# Opinions on what the purpose of separation is?



## Xenon (Jul 20, 2011)

My wife suggested we separate for a short time, like a few days or a week. I'm going to refrain from getting into the details of why in order to keep the thread focused on an issue, not just about me, and perhaps more useful to others. (Note: It is not related to any kind of physical abuse or something that would warrant keeping apart for the safety of one or the other...)

*What do you think the potential benefits or detriments are? *
_(You may choose to use the marriage as a point of reference, or the the individual, so what is beneficial for one person may be a detriment to their union...)_

Thanks!


----------



## Xenon (Jul 20, 2011)

To get started, my first impressions after a few days apart have been extremely detrimental. Thus, I'm asking strangers what this is supposed to be for. 

We've been on business trips before where we were apart for many days to a week, and it wasn't that big of a deal. 

This feels to me like a sign that she's pretty sure she wants to leave me but needs to test the water first.

It also seems like possibly just a cruel punishment to whip me back into line. If that was actually the case - it has the exact opposite effect on me - it says, "you should probably forget about this line, as it doesn't want you around".


----------



## DennisNLA (Jan 26, 2010)

Do you think she may be seeing someone else. Many spouses in the middle of an affair ask for separation for private time with their "new love". If this is the case, then separation is probably not going to help out.

Also, do you have kids, how long have you been married would be helpful to know.


----------



## Xenon (Jul 20, 2011)

No, and No. 5 years (lived together a few more before also)



DennisNLA said:


> If this is the case, then separation is probably not going to help out.


This is hard to laugh about, but I like that optimistic "probably" in there. Cute.


----------



## mcmel (Jul 20, 2011)

My husband and I take a week's vacation away from one another every year... It's not exactly a separation, but it serves the same purpose, I think. 

When two people are aorund each other every day, it's hard to see small changes. Think of being around kids - you watch your kids grow daily and a year seems like change, but it's not a shock. When you see someone else's kid after a year, it's "OMG!!! LOOK HOW BIG THEY GOT!!!" 

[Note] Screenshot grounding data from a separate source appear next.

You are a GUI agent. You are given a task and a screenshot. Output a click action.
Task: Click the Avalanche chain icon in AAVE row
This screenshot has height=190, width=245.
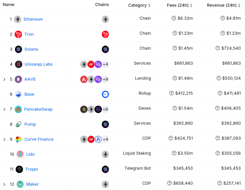[84, 79]
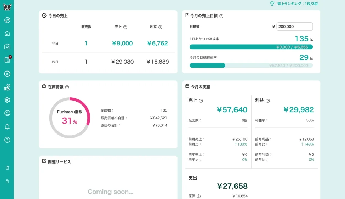Screen dimensions: 345x199
Task: Click the 今月の目標達成率 progress bar
Action: tap(251, 65)
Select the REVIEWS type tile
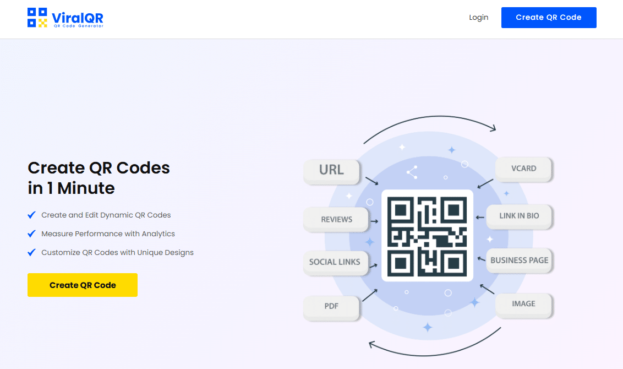Viewport: 623px width, 369px height. coord(336,219)

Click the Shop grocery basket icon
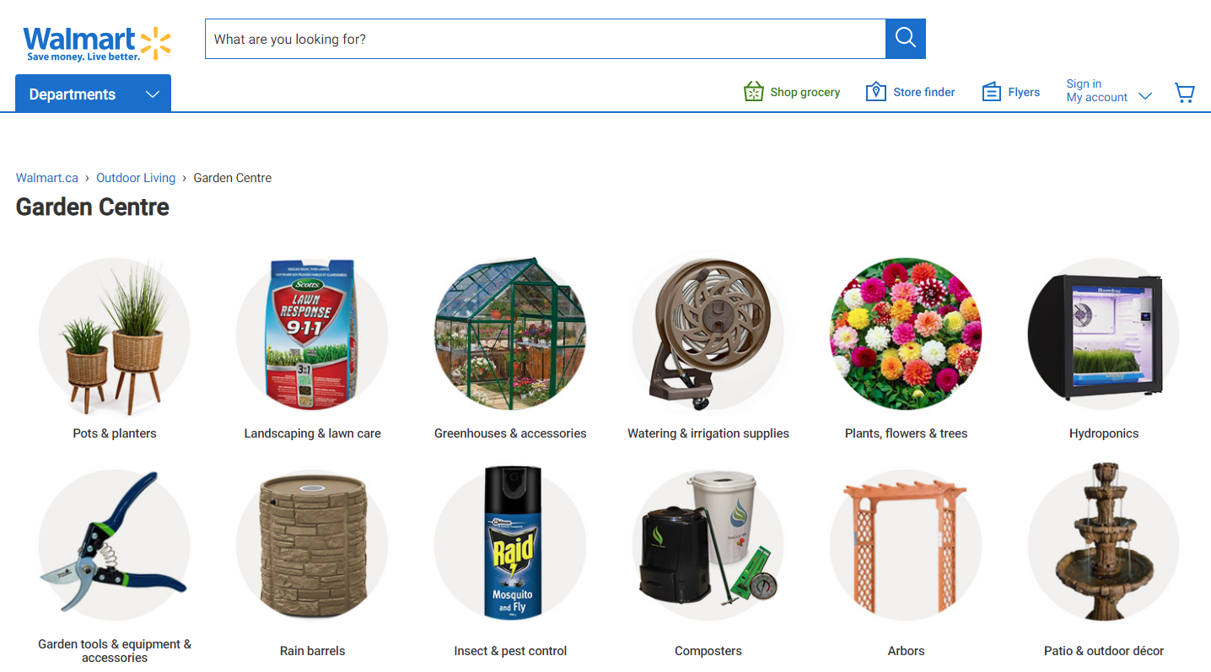(753, 92)
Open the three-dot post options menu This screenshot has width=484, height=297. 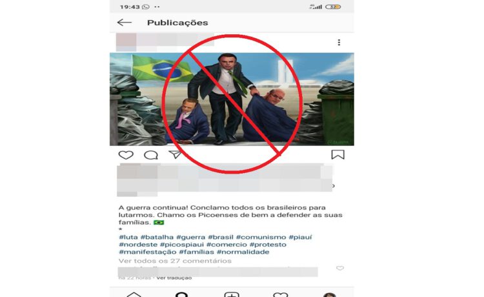click(x=339, y=43)
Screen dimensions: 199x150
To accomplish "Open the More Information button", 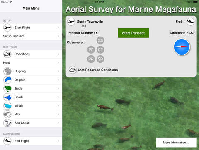I will pyautogui.click(x=176, y=143).
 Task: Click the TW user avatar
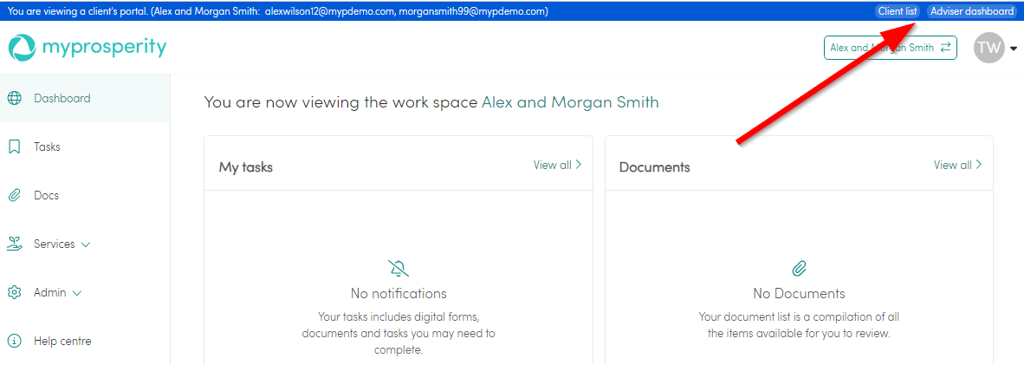point(988,48)
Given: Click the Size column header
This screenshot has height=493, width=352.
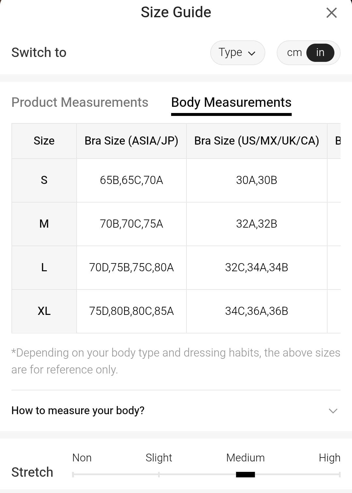Looking at the screenshot, I should [x=44, y=141].
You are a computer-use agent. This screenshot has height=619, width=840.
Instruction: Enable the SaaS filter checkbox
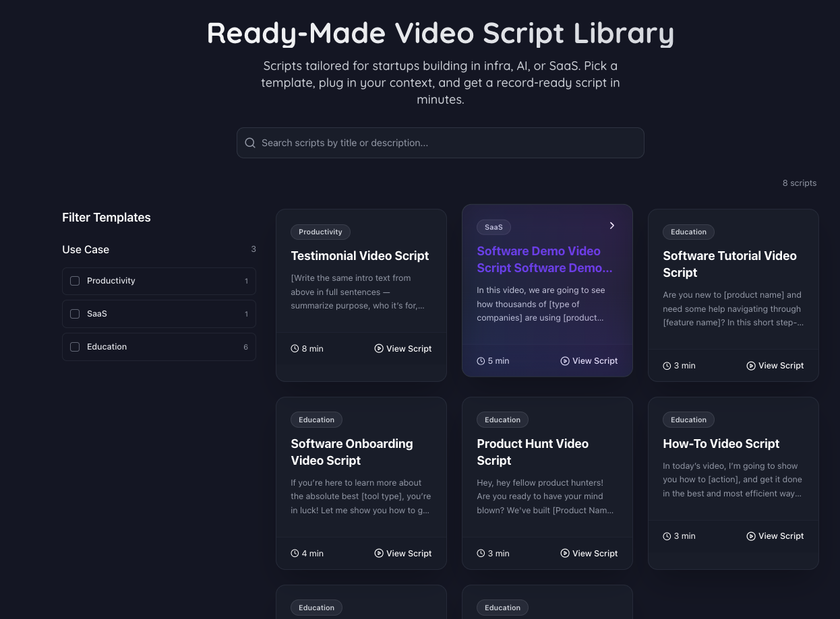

People grow and change. Everyday, of every year they are alive. When 2 people are committed, the growing and chaging usually happens in the same direction, but not always. The problems come when the changes and growth puts degrees of separation between the two of you. 

If there's too big of a void in between, during the separation, you'll be able to see it better. You'll be able to better see where the differences are in your thinking and treatment of the relationship. The important things are how you each feel about them and whether or not you both think they can be bridged again. 

Good luck to you!


----------



## 827Aug (Apr 27, 2008)

From my perspective people wanting to save their marriage do not separate; people headed for divorce do separate. An attorney once told me there is only one reason people separate. The person moving out is not interested in saving a marriage, but rather finding freedom from that marriage. I know that was true in my situation.


----------



## Kauaiguy (May 8, 2011)

While it's true that a majority of separations end up in divorces, it DOES serve a purpose.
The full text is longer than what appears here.